EXERCISE PROMPT: Skip the pictures. Output only the lines below starting at the line with "Image resolution: width=1024" and ending at the line with "The width and height of the screenshot is (707, 503).", both ends included, exactly as they are.

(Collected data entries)
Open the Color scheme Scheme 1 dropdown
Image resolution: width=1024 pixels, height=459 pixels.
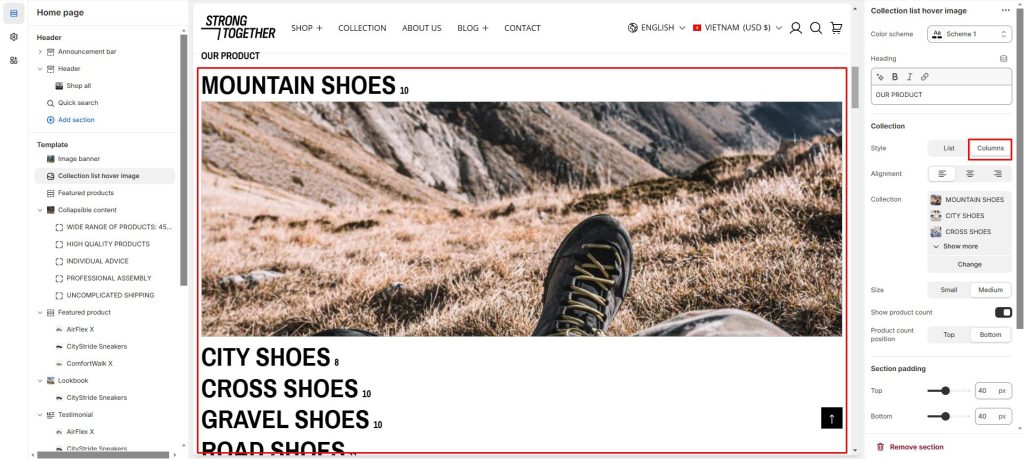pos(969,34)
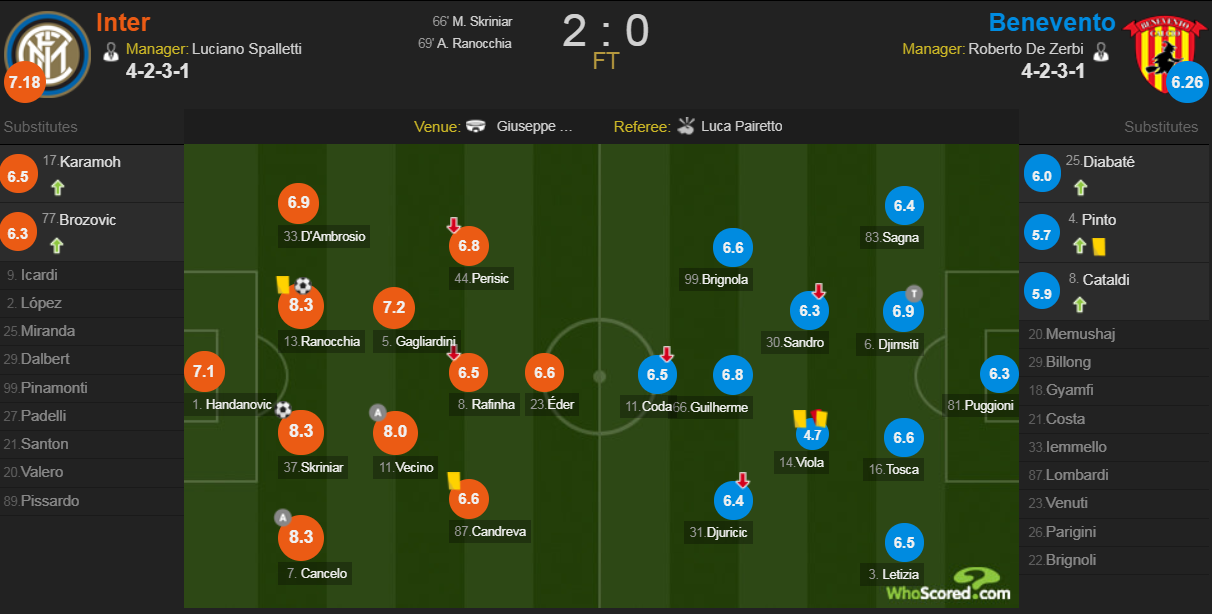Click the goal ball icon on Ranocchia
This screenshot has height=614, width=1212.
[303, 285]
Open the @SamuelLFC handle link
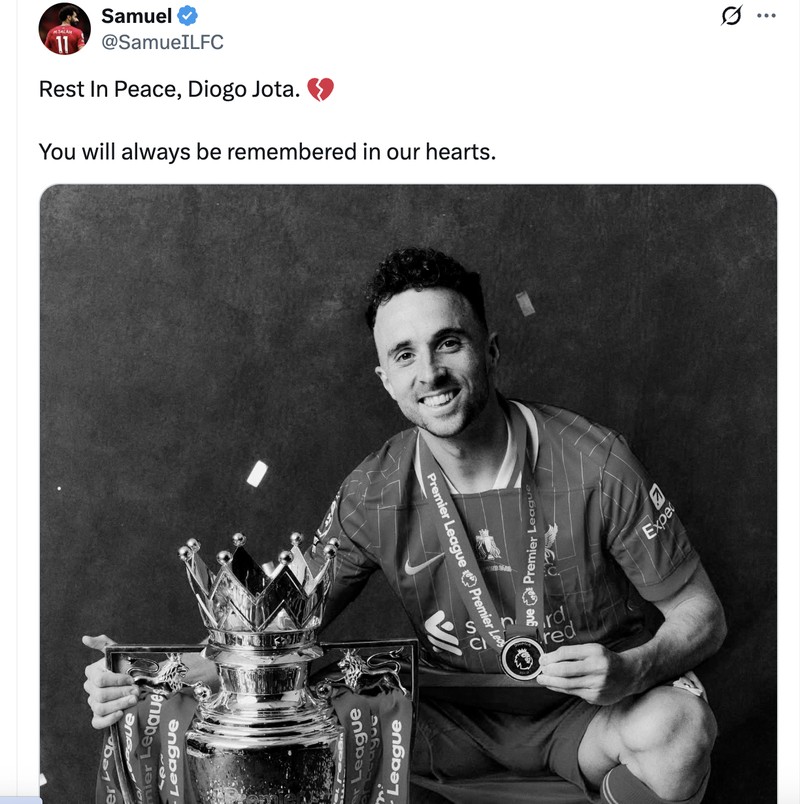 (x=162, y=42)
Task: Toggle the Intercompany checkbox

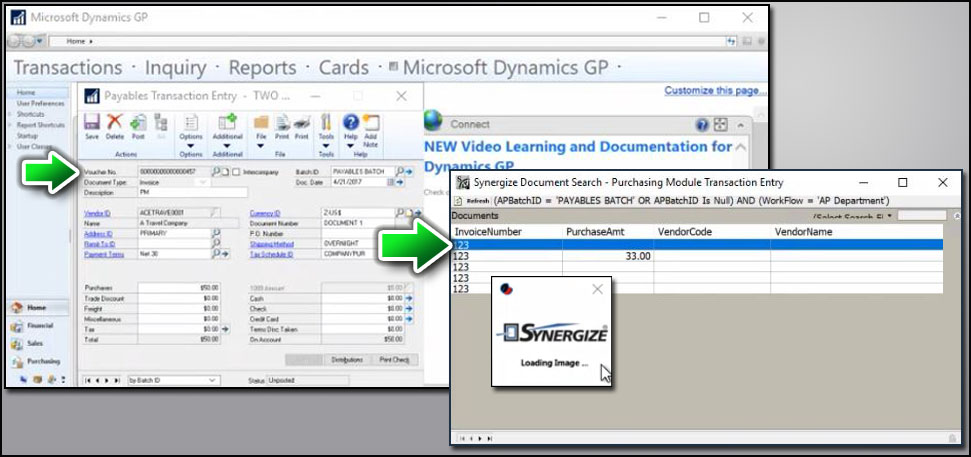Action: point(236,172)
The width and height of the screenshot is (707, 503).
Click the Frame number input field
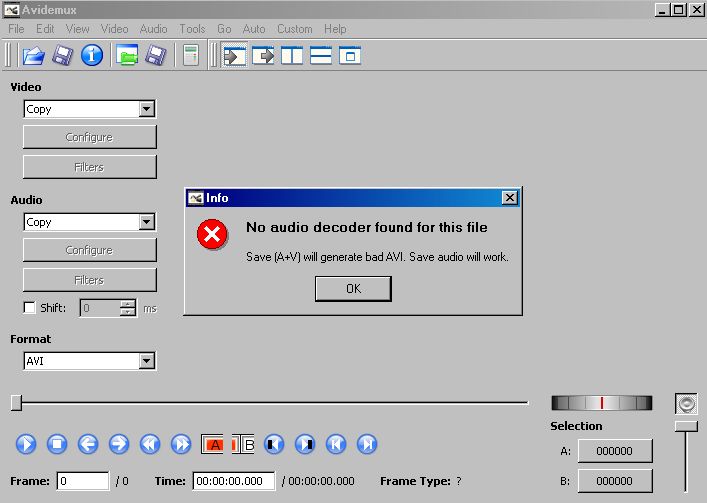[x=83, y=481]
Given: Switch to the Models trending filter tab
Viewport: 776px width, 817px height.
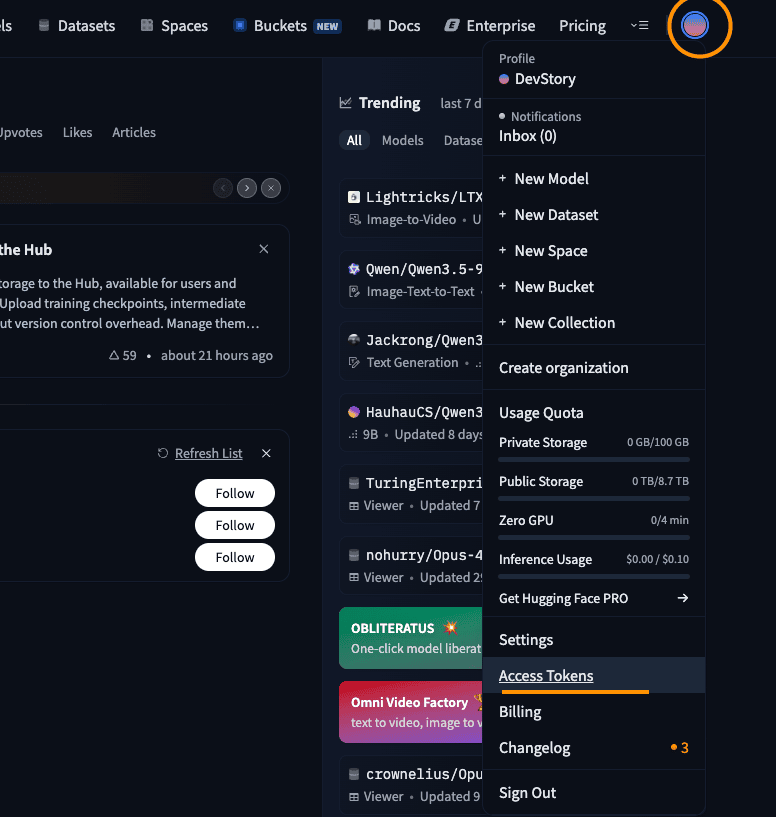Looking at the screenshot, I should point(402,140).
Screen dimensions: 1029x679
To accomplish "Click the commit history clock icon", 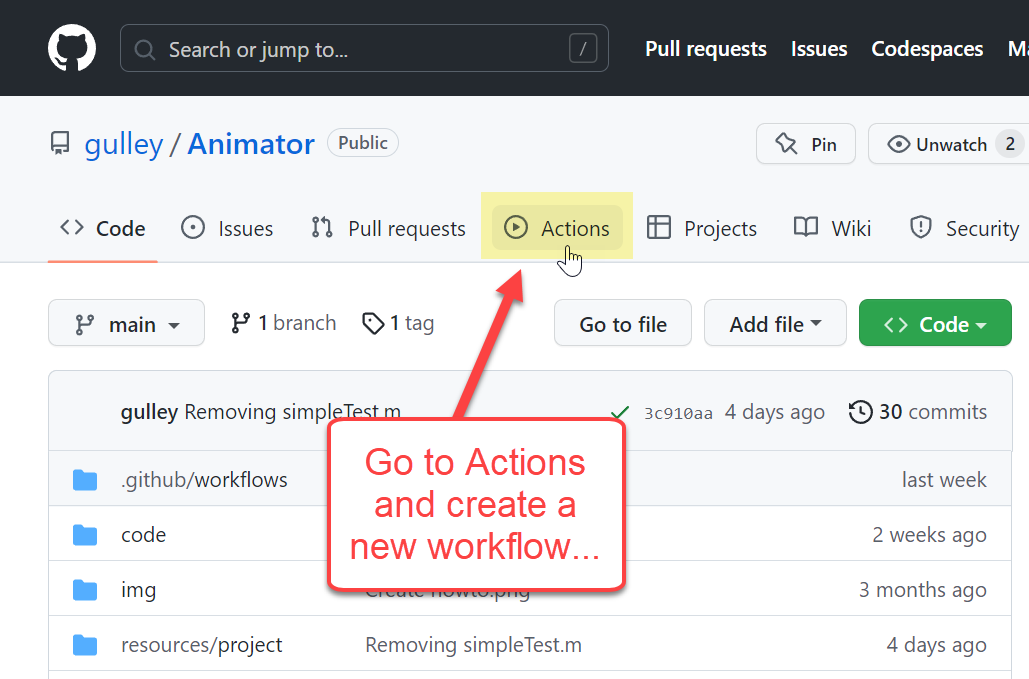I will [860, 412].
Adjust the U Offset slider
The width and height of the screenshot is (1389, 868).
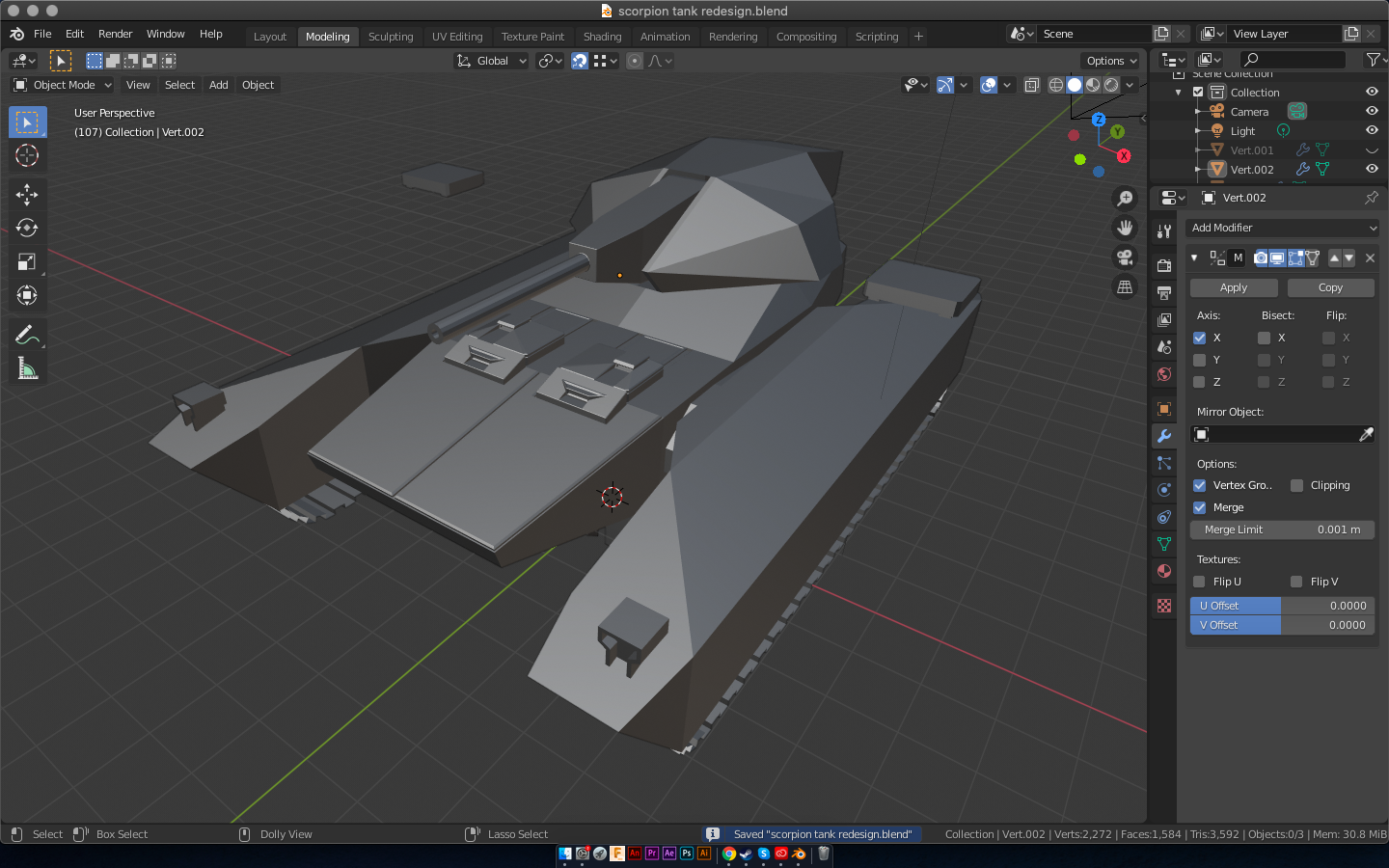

EXERCISE RESPONSE:
Image resolution: width=1024 pixels, height=459 pixels.
pos(969,34)
Click the goal ball icon on Ranocchia
This screenshot has height=614, width=1212.
[303, 285]
Open the @SamuelLFC handle link
 (x=162, y=42)
Task: Toggle the Intercompany checkbox

Action: point(236,172)
The width and height of the screenshot is (707, 503).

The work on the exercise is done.